§ **Goal of the exercise**:
Under this line are the records; write out word for word the part that begins at the line containing "[Home] (589, 69)" and ends at the line containing "Privacy Policy (381, 1512)", and no more.

Stored data entries:

■ ■ ■ ■ ■ ■ ■

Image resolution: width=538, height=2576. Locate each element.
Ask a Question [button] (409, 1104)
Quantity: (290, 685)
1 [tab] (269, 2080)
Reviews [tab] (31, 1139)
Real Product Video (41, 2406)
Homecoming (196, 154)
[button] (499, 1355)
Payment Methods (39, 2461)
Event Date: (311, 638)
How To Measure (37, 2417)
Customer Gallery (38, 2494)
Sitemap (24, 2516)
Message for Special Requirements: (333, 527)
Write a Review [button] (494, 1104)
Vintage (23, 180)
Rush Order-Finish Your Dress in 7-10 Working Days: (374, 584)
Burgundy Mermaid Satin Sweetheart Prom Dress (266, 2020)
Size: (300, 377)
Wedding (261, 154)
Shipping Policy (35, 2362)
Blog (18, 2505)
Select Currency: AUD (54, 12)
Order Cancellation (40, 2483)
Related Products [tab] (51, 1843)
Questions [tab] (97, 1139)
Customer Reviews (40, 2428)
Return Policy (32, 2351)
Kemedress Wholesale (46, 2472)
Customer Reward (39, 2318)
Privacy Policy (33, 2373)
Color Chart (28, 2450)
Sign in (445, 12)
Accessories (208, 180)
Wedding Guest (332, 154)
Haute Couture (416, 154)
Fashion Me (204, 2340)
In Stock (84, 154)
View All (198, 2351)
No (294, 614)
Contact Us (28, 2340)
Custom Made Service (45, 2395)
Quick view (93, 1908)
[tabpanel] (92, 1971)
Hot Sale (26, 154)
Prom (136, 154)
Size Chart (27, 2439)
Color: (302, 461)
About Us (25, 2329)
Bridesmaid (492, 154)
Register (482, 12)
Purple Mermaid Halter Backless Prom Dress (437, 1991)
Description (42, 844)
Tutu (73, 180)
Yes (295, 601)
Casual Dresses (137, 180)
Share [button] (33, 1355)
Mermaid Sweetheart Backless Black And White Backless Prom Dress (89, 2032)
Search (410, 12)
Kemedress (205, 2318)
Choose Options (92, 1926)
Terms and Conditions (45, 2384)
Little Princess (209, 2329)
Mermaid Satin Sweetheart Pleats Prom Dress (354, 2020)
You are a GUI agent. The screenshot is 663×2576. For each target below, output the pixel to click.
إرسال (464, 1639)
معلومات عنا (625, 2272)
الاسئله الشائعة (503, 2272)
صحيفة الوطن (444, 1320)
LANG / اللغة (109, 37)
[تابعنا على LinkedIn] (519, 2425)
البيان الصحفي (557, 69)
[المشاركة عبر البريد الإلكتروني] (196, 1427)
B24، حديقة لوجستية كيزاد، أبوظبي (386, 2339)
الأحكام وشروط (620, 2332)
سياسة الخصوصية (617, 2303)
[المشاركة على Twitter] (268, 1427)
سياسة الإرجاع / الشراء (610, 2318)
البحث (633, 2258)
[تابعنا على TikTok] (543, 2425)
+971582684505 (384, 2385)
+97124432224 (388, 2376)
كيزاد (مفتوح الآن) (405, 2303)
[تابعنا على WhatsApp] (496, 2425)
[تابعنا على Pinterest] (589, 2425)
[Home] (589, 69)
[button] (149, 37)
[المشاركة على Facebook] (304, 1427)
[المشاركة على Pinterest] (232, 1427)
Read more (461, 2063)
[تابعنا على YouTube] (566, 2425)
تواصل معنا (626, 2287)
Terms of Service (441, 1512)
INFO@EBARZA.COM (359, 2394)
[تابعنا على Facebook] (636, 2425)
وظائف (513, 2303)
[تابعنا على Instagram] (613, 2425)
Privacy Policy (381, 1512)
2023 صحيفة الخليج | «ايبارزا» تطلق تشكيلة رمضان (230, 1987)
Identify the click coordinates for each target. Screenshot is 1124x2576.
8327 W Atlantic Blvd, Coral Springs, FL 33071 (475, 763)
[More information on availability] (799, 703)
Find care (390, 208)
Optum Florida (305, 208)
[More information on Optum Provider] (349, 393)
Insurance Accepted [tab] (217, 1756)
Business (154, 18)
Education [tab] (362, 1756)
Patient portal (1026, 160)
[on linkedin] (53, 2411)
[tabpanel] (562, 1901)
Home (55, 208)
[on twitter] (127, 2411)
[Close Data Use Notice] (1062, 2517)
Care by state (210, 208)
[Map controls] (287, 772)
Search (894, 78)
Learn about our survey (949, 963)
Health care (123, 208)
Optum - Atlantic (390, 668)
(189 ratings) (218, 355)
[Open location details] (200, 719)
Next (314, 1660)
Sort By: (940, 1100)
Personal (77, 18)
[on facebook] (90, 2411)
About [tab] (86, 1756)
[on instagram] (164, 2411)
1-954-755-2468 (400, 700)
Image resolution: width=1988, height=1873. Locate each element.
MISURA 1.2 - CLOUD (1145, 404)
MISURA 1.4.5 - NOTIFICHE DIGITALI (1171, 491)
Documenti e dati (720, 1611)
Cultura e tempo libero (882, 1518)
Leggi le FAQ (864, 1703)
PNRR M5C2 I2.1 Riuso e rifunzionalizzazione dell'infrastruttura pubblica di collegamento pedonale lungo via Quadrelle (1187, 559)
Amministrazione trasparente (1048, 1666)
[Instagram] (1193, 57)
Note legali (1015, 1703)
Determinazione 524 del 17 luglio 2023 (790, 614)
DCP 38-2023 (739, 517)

■ ■ ■ ■ ■ ■ ■

§ **Result**:
[Home] (589, 69)
[button] (149, 37)
[المشاركة على Facebook] (304, 1427)
[المشاركة على Pinterest] (232, 1427)
Read more (461, 2063)
[تابعنا على YouTube] (566, 2425)
تواصل معنا (626, 2287)
Terms of Service (441, 1512)
INFO@EBARZA.COM (359, 2394)
[تابعنا على Facebook] (636, 2425)
وظائف (513, 2303)
[تابعنا على Instagram] (613, 2425)
Privacy Policy (381, 1512)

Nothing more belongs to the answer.